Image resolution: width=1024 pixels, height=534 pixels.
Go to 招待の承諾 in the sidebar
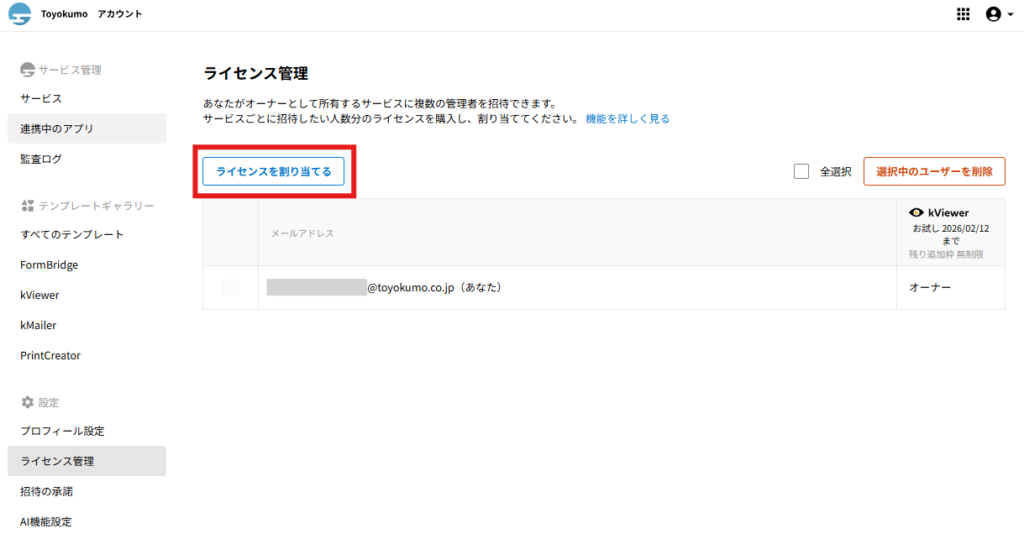[46, 492]
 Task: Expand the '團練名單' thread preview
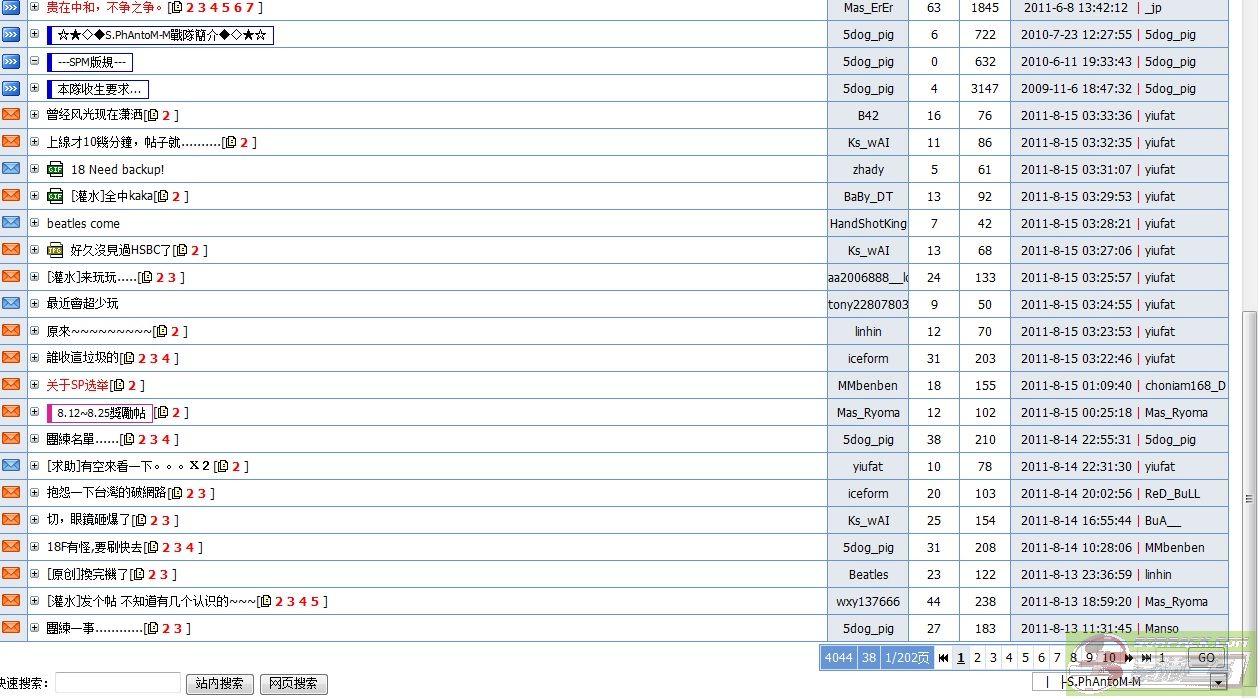pos(35,439)
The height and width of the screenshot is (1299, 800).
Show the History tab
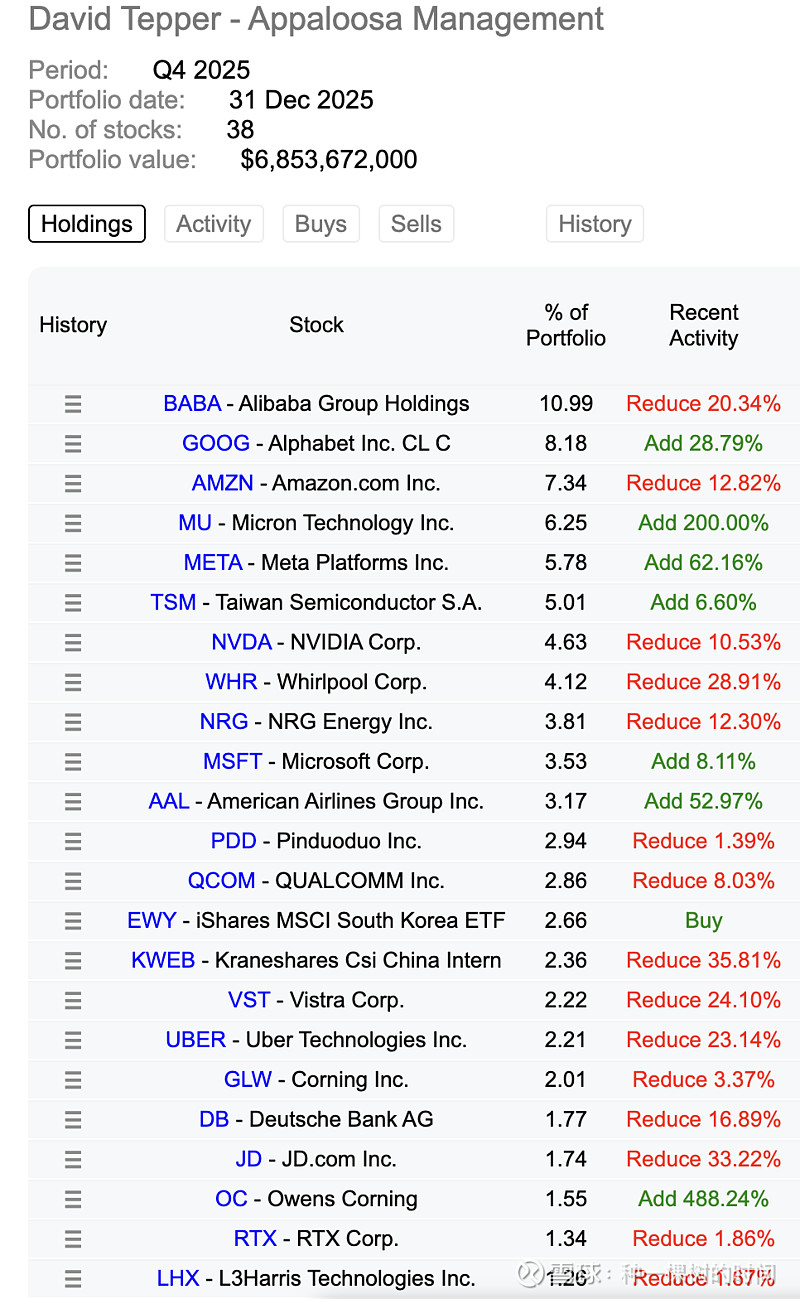pyautogui.click(x=594, y=224)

Task statement. Take every line above where "width" appears and copy it.

Answer space.
Image resolution: width=1024 pixels, height=534 pixels.
The height and width of the screenshot is (1299, 800).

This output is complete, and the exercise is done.